On appeal, Ogle argues there are factual questions as to whether the reviewers found the treatments medically unnecessary. 1 We affirm.
*615 FACTS AND PROCEDURAL HISTORY 2
Ogle’s employer, the East Allen County School system, maintains an employee benefit plan that is self-funded with School and employee contributions. The Plan contracts with a third-party administrator, Employee Plans, Inc., to process claims. For an expense to be covered under the Plan, it must be “Medically Necessary for the diagnosis and treatment of an Illness or Injury.” (App. at 263.) To determine medical necessity, the Plan contracts with an organization that has medical professionals from around the country conduct independent reviews. The Plan does not review those decisions. A patient has a right to appeal the reviewer’s decision to a committee established by the Plan administrator.
Ogle was diagnosed in 1995 with CVID. Her doctor began treating her with antibody replacement therapy, specifically IVIG, which has been shown effective in some cases. The Plan paid for the treatment until May of 1998, 3 when it asked an independent medical review group to determine whether the therapy was medically necessary. At that time the Plan stopped paying for further IVIG therapy until its medical necessity could be established.
In September 1998, the medical director of the review group found the medical necessity of the treatment “questionable,” (Id. at 348), but did not feel he could make a final determination. At Ogle’s request the Plan had two different doctors independently review her medical records. Both concluded her doctor’s diagnosis of CVID was premature and based on an inadequate assessment.
Based on these reviews the Plan administrator told Ogle’s doctor in April of 1999 it would not continue to pay for the IVIG. The Plan did continue to pay other costs associated with her treatment. Ogle did not appeal that determination.
In 2001 Ogle saw a new specialist, who believed Ogle should again receive IVIG. In response, the Plan sought another independent medical review, which recommended the request be denied. Ogle appealed and another review was conducted. The reviewer determined Ogle’s new doctor had finally run the appropriate tests, but noted the tests revealed Ogle could respond to treatments other than IVIG and Ogle did not suffer from most of the symptoms that would indicate she would benefit from IVIG. The reviewer found IVIG not medically appropriate for Ogle. Ogle appealed to the Plan’s insurance committee, which upheld the decision. In August 2002, Ogle filed her complaint alleging the Plan breached its contract with her and acted in bad faith.
In June 2004, Ogle’s doctor made a new request for IVIG, noting deterioration in *616 Ogle’s condition and advances in the therapy. The Plan again sought an independent review. The reviewer determined the therapy was now medically necessary due to Ogle’s changed condition, but concluded a lower dose than that recommended by Ogle’s doctor was appropriate. The Plan has since covered the cost of the therapy at the lower dosage.

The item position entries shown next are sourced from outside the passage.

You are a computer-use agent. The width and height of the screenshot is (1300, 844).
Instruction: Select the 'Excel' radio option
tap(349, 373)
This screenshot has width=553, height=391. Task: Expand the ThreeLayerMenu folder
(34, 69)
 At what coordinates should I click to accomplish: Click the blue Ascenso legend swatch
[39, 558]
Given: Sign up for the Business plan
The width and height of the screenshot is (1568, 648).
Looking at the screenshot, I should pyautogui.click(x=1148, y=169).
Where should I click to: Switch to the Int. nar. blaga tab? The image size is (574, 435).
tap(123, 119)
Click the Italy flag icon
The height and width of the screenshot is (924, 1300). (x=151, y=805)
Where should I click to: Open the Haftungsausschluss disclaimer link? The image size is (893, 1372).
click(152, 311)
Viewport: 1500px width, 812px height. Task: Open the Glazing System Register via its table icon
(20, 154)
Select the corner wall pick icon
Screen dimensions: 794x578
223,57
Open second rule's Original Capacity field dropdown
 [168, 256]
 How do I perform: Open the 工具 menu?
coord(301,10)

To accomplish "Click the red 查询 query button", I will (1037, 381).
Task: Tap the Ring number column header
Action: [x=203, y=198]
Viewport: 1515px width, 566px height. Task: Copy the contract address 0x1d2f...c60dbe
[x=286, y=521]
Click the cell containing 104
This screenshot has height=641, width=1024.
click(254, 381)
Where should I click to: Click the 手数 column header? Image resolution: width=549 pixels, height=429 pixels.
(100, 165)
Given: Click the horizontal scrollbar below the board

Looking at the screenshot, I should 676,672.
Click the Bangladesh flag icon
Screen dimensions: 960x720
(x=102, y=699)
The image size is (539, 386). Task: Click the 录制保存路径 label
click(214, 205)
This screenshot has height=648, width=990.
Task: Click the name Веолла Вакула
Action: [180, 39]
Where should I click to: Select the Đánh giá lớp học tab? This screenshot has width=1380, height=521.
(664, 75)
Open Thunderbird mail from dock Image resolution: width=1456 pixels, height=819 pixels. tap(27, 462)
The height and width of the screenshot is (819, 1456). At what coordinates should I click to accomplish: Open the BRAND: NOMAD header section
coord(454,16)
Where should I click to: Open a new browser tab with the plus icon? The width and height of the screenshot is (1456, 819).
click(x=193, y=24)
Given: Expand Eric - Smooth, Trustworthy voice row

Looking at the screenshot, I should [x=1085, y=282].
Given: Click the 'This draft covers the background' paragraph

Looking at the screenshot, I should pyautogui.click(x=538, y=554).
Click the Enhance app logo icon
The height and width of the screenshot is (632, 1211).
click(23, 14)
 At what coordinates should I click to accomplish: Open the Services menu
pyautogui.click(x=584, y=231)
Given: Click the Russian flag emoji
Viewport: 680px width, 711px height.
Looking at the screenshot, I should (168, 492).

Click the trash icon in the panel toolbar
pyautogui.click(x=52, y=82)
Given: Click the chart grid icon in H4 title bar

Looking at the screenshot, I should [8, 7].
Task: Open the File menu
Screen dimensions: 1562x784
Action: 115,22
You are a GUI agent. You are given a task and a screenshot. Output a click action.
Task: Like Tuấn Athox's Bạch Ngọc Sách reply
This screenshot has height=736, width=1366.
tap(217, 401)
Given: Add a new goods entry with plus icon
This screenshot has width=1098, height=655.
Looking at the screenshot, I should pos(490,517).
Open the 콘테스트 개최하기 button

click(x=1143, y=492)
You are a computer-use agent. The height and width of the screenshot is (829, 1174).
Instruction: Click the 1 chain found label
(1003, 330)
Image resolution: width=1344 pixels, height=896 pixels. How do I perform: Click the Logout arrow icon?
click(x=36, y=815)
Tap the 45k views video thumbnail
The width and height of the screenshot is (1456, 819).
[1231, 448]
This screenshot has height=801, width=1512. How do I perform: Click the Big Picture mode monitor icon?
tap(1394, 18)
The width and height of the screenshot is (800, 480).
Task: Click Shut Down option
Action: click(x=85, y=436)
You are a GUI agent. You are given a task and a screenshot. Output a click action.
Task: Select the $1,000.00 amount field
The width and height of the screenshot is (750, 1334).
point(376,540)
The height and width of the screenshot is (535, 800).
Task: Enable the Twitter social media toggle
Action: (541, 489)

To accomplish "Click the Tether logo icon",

In her complaint, Ogle alleged the Plan breached its contract with her in failing to cover the IVIG and acted in bad faith by denying coverage because the treatments were expensive and likely would continue for a long time. The Plan moved for and was granted summary judgment. The court determined there were no genuine issues of material fact as to whether the Plan properly followed its established procedures in determining whether IVIG was medically necessary to treat Ogle. It also found the Plan had a legitimate reason for denying liability, so Ogle could not establish it acted in bad faith.
DISCUSSION AND DECISION
Summary judgment is appropriate when there is no genuine issue of material fact and the moving party is entitled to judgment as a matter of law. Rhoades v. Heritage Invs., LLC, 839 N.E.2d 788, 791 (Ind.Ct.App.2005), reh’g denied. When reviewing a summary judgment, we stand in the shoes of the trial court. Id. A grant of summary judgment is clothed with a presumption of validity. Id.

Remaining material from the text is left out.